Scalzasi Egidio, scalzasi Silvestro 
dietro a lo sposo, sì la sposa piace. 
       Indi sen va quel padre e quel maestro 
con la sua donna e con quella famiglia 
che già legava l'umile capestro.

 

Sotto questo aspetto Dante si presenta fortemente moderno e perfettamente ortodosso dal punto di vista dottrinale, superando l'eresia càtara che voleva l'amore umano (come tutto ciò che di umano e mondano esiste) sempre e comunque peccaminoso, mal visto, da evitare o, al massimo, da sopportare in vista di un bene futuro e ultraterreno. Dante arriva a Dio attraverso l'amore umano, interpretandolo come reale ed efficace strumento di elevazione verso Dio.

 

 

Appendice lessicale

 

Per il Dolce Stil Novo il verbo non è «amare», ma più spesso vengono utilizzati predicati equivalenti, costruzioni perifrastiche con «amore» oppure la parola «amore» come oggetto di una locuzione verbale («dare amore», «fare amore», ecc.).

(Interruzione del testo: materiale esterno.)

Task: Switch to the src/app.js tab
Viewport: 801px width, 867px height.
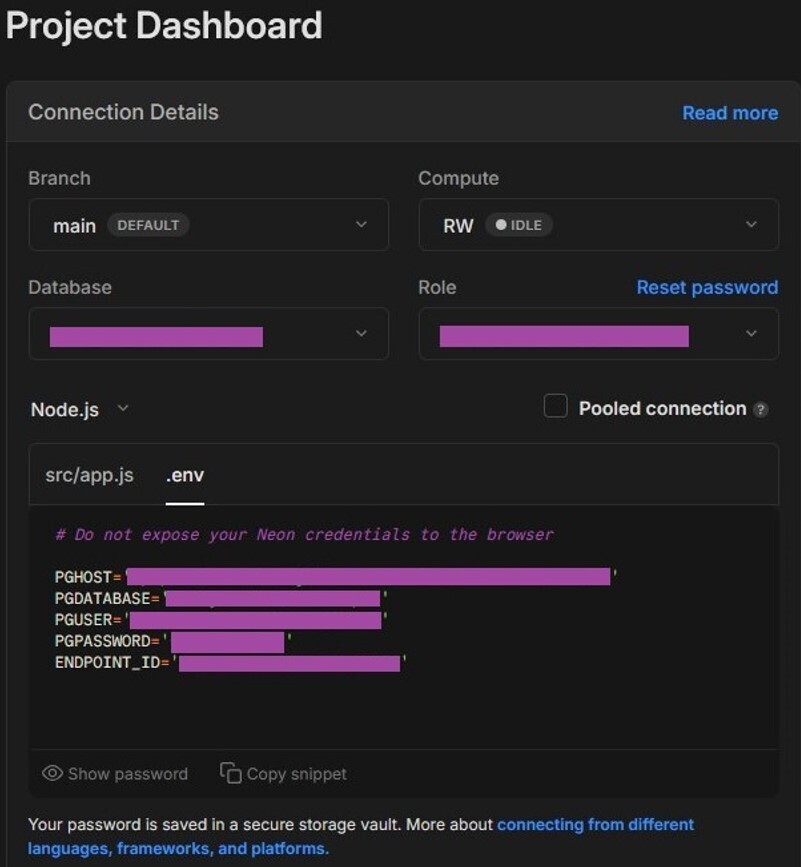Action: pyautogui.click(x=89, y=475)
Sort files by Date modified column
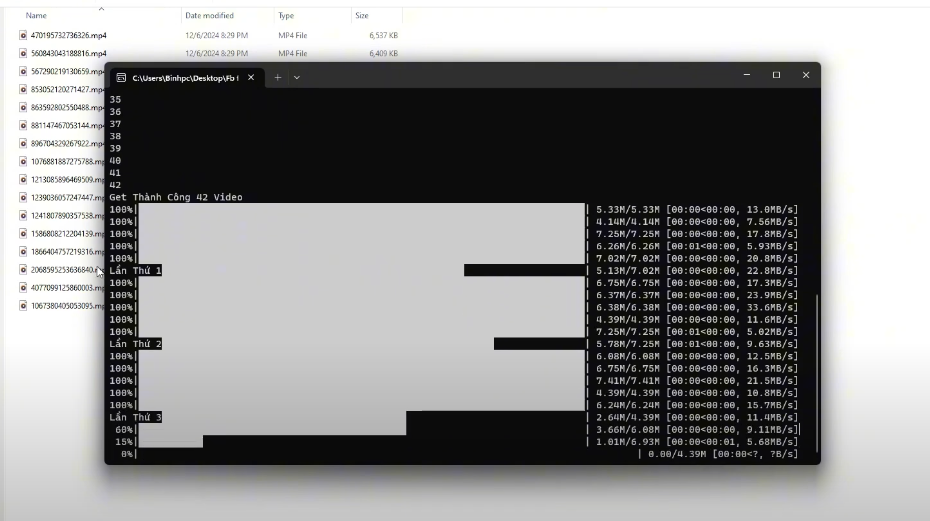This screenshot has height=521, width=930. (209, 16)
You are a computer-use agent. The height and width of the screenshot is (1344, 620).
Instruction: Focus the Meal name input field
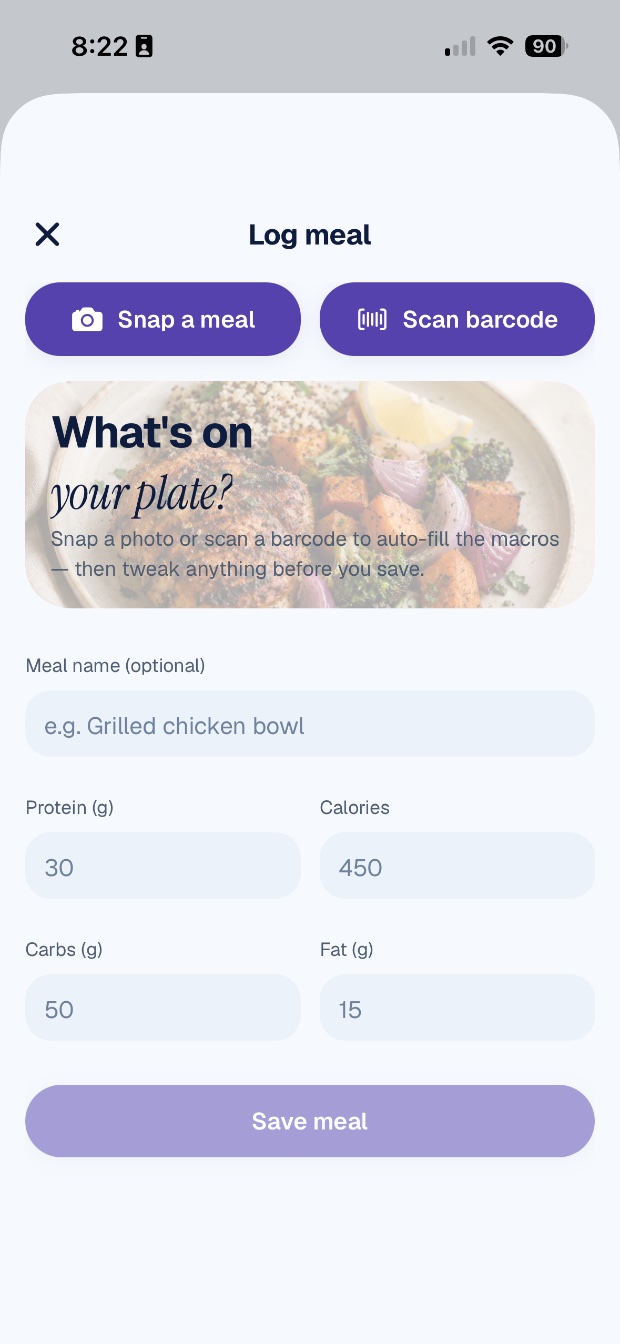coord(310,724)
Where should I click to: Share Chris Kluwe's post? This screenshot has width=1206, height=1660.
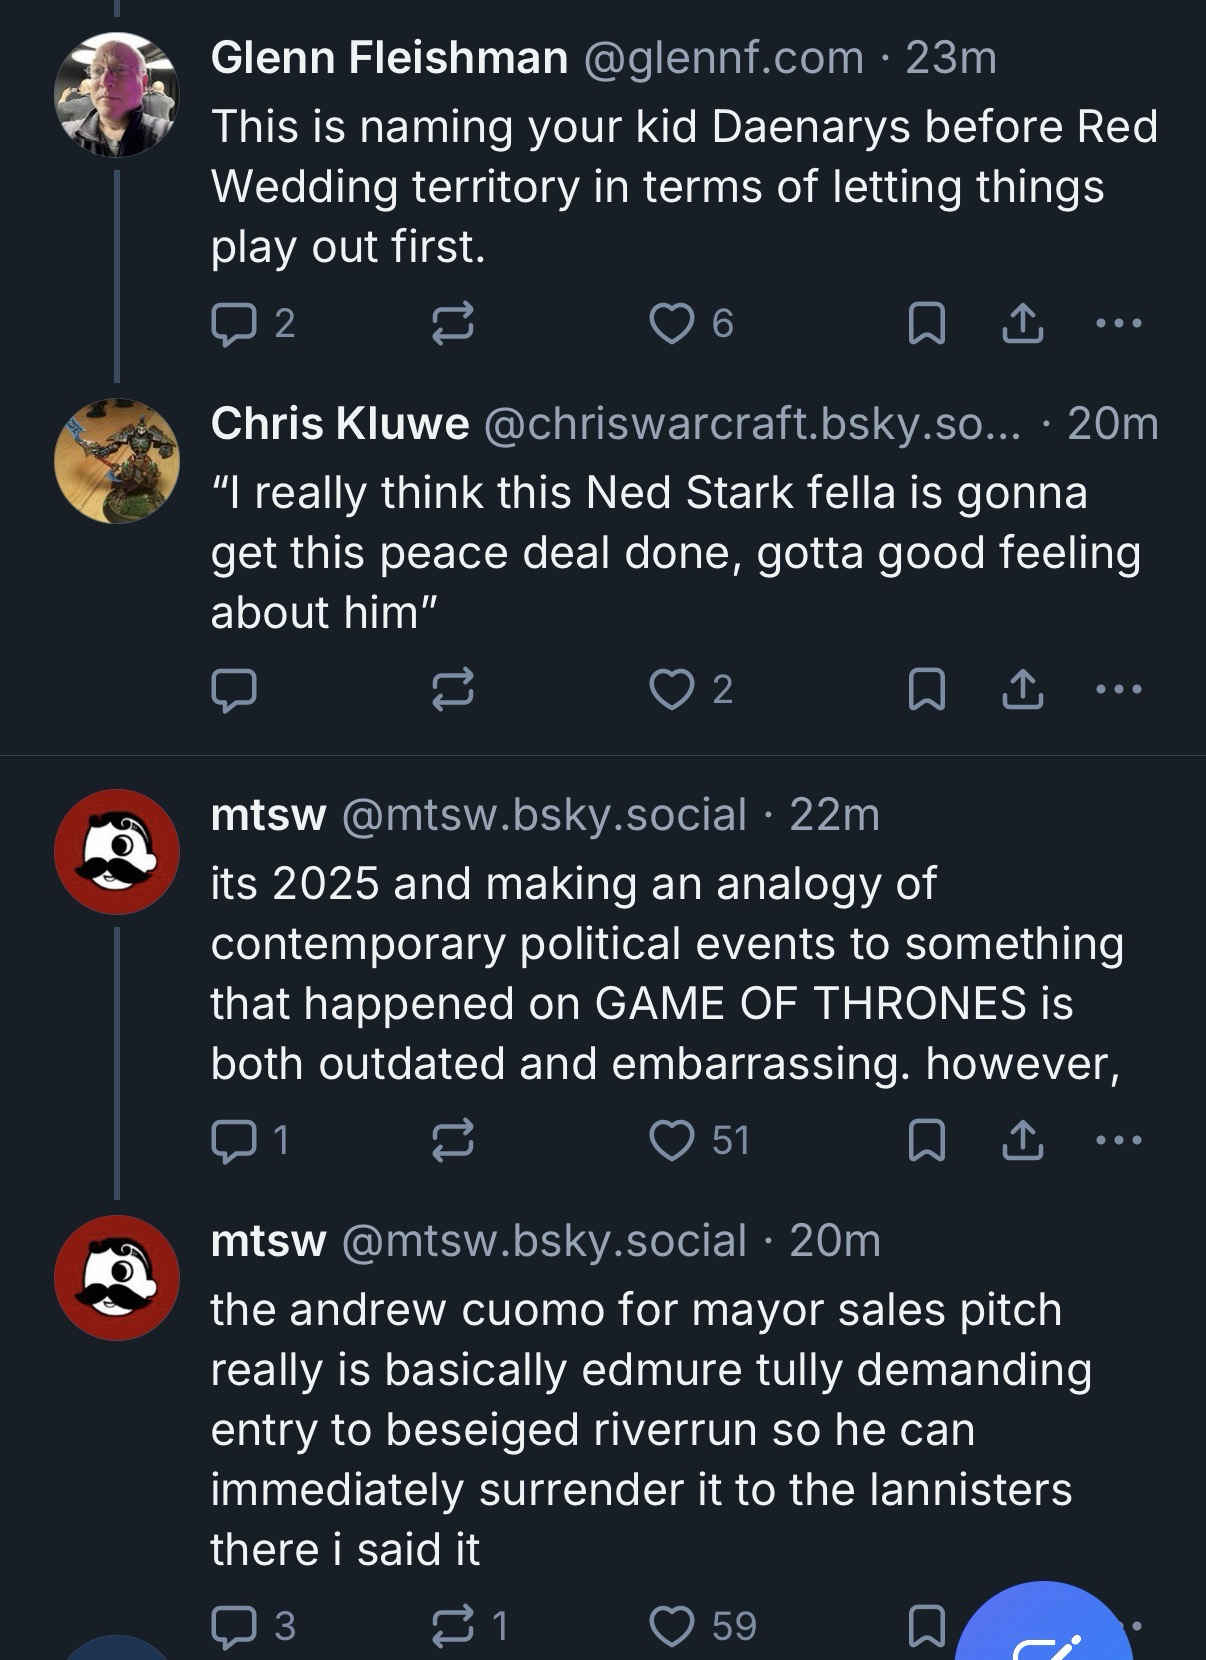(1022, 689)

Anche nella colossale opera poetica di Dante i verbi «amare» e «amar» sono presenti solo 28 volte (tranne in un caso, «amare» è sempre in rima), 14 volte nel Fiore e tre volte nel Detto d’Amore (se questi devono essere attribuiti all’Alighieri), cinque volte nelle Rime e sei nella Commedia.

 

Al contrario, i sostantivi «amore» e «amor» vengono incontrate 453 volte.

Nella Commedia ci sono 148 casi, 19 nell’Inferno (nove nel canto degli innamorati), 50 nel Purgatorio e 79 nel Paradiso dove dimora Dio, chiamato «'l primo amore» già all’inizio di tutta l’opera (Inferno III, 6).

 

Si nota così un crescendo o un’ascensione verso l’amore e verso l’Amore, stabilito in partenza come il fine del suo viaggio all’aldilà.